Le départ de Gouiri n’a pas surpris les supporters lyonnais. Comment reprocher à un joueur barré depuis plusieurs saisons de s’en aller, d’aller chercher du temps de jeu quand son club ne lui en offre pas ? En revanche, les mêmes supporters lyonnais fustigent contre leur club. Avec une gestion de ses jeunes joueurs plus floue que jamais, et des recrutements coûteux qui leur barrent la porte de l’équipe première, l’OL vient de perdre l’un de ses plus beaux joyaux. La faute à une direction sportive abstraite. Entre Aulas, Juninho, Maurice et Cheyrou, et Gérard Houllier, chacun applique sa vision des choses, tentant de tirer la couette de son côté, que ce soit pour le bien du club ou via des intérêts personnels.

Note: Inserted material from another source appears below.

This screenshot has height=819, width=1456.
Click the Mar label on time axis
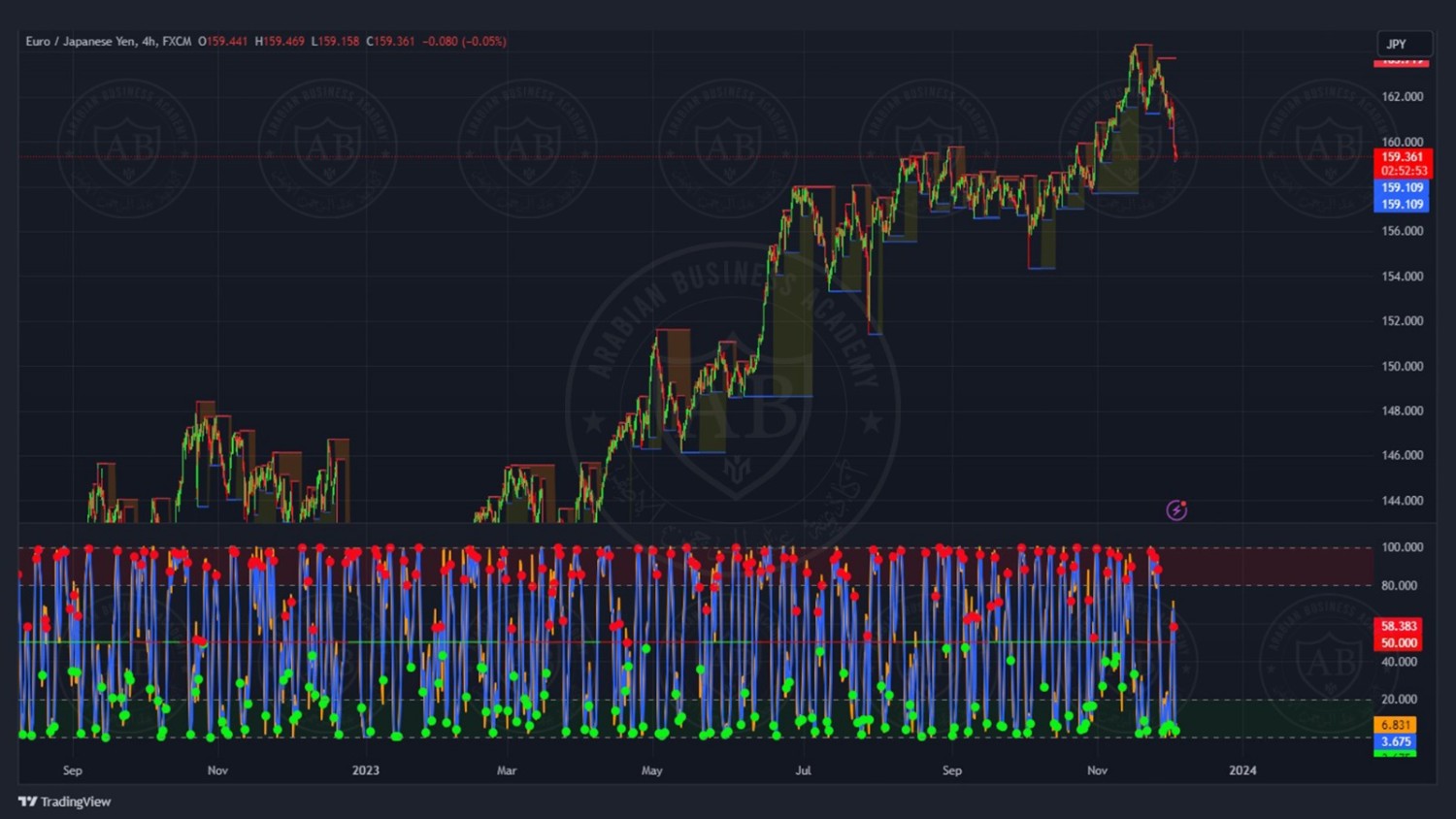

“À aucun moment, on a senti que l’OL lui faisait entièrement confiance. Cela n’a été que des paroles dites.“
Un membre de la famille Gouiri.
Ce qui a donc poussé au recrutement de Kadewere, de Toko-Ekambi, et donc à boucher l’avenir de Gouiri. Mais surtout, c’est le manque de communication entre les différents acteurs sur le vrai niveau, le vrai profil du natif de Bourgoinn-Jallieu qui a tué l’histoire d’amour. Comment est-ce possible qu’entre le directeur du centre de formation, le directeur sportif, les entraîneurs des équipes réserves, les différents préparateurs et formateurs, personne n’ait fait entendre sa voix ? Comment est-ce possible d’avoir laissé filer un tel diamant, quand bien même tous ses états de passage étaient bien en avance ? Sans réinventer l’histoire, comment, à 20 ans, Gouiri n’a pas cumuler qu’une quinzaine d’apparitions chez les pros ?

Le manque d’identité de jeu au sein de l’équipe première, découlant directement du choix des différents entraîneurs ces dernières années, nuit aussi au club. Alors que l’académie possède une vision précise et poussée du football qu’elle veut pratiquer, afin d’obtenir des résultats mais surtout de faire de ses joueurs la meilleure version d’eux-mêmes, l’équipe A n’est pas à la hauteur. Pourtant, lorsque les joueurs issus de l’académie se retrouvent en professionnel, le courant passe. Entre Caqueret, Bard, Aouar, Cherki, et même Diomandé, pourtant post-formé, l’impression de parler et pratiquer le même football. Des circuits de passe, une complémentarité technique, une compréhension des mouvements avec et sans ballon de l’autre. Quelque chose que tous les supporters lyonnais ont compris. Mais pas leurs dirigeants.
Il est facile de réécrire l’histoire. Si Gouiri avait marqué lors de ses rares apparitions, peut-être l’issue aurait-t-elle été différente. Mais qu’importe, le problème n’est pas là. L’OL a fermé les yeux sur un joueur qui pourrait lui faire le plus grand bien, tandis que l’ensemble de la Ligue 1 se régale désormais à le voir évoluer. Loin de l’Olympique Lyonnais.